In 1890 the fort acquired something genuinely novel. Louis Brennan, an Irish-born inventor working in Australia, had developed a wire-guided torpedo - a self-propelled underwater weapon that operators on shore could steer mid-flight by adjusting the speeds at which two unwinding wires were drawn from spools inside the torpedo. The Brennan torpedo has been described as the world's first practical guided missile, predating any other operational guided weapon by decades. Cliffe Fort was equipped with a Brennan torpedo station: a slipway down to the water, an engine room converted from one of the magazines, ancillary chambers for the winding gear, and a magazine for the torpedoes themselves. The system was sophisticated for its day. It was also expensive, slow to deploy and quickly overtaken by self-propelled torpedoes that did not need wire guidance. The Brennan station at Cliffe was only in active use for a few years. By the early 20th century it had been dismantled. Today the remains of the slipway can still be made out at the river's edge, though the other was infilled long ago.

Two World Wars and Out

In the First World War the fort's older guns were replaced by two 6-inch breech-loading Mk VII guns on the roof, then by four quick-firing guns near the end of the war. By 1927 the fort was disarmed altogether. Then came World War II, and Cliffe was repurposed once more - this time as an anti-aircraft battery, with two 4-inch guns mounted on the roof positions to defend the eastern approaches to London. It served as a base for the Royal Navy Auxiliary Service. Aircraft passed overhead. Bombs fell on the dockyards downstream. The fort's last military role lasted only as long as the war did. After 1945 it was surplus to requirements - a Victorian artillery fort in an age that no longer needed Victorian artillery forts, sitting on marshy ground that had defeated its builders and would now slowly reclaim it.

The Slow Return to the Marsh

The War Office sold Cliffe Fort in the 1950s or 1960s to the owners of the large aggregates works that had grown up next to it. For a while it was the headquarters of the Blue Circle Sailing Club. Then it was abandoned. Today the fort is derelict, overgrown, heavily flooded inside, and listed on the Heritage at Risk register. The interior is structurally sound but inaccessible to the public - the building still sits on private industrial land. The Saxon Shore Way, a long-distance footpath following what was once the Roman shore defence line of southeast England, runs past the fort's exterior, and walkers can see the bulk of it rising out of the marsh on the river side. The casemates are flooded. The granite still faces seaward.

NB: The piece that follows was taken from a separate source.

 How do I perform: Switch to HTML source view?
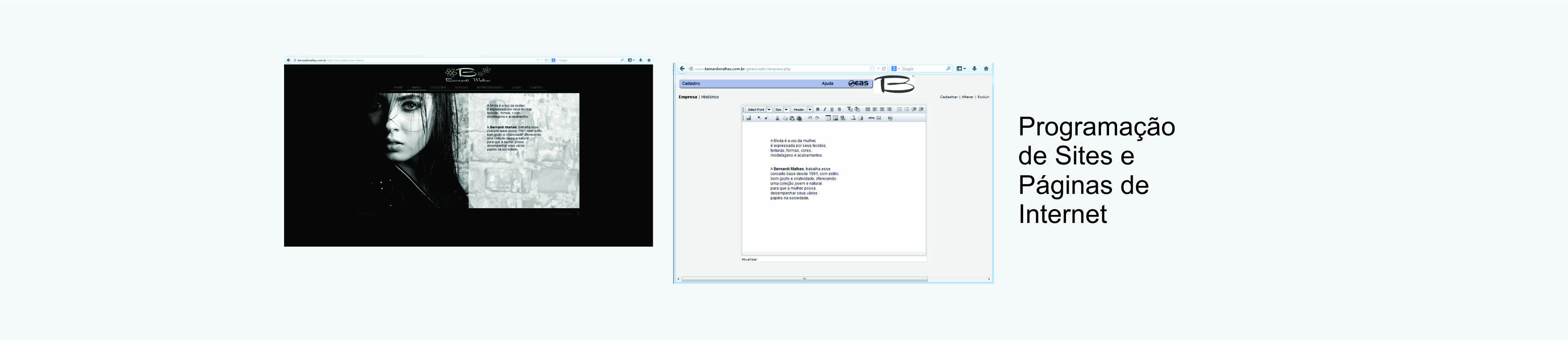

The roof where Brennan torpedoes once waited has settled another fraction of an inch since you started reading this. The Thames keeps doing what the Thames does. The marsh keeps doing what marshes do. Eventually the fort and its problems will become a single problem, which the river will solve in its own slow way.

From the Air

Cliffe Fort sits at 51.46°N, 0.46°E on the south bank of the River Thames at the entrance to Cliffe Creek, on the Hoo Peninsula in north Kent. The fort is a distinctive shape from the air: a Victorian artillery fort rising out of marshland next to a large aggregates works, with the river to the north and the marshes of the Hoo Peninsula stretching south. Rochester Airport (EGTO) is 8 miles southwest; London City (EGLC) is 20 miles west. Best viewed from 1,500-3,000 feet over the marshes.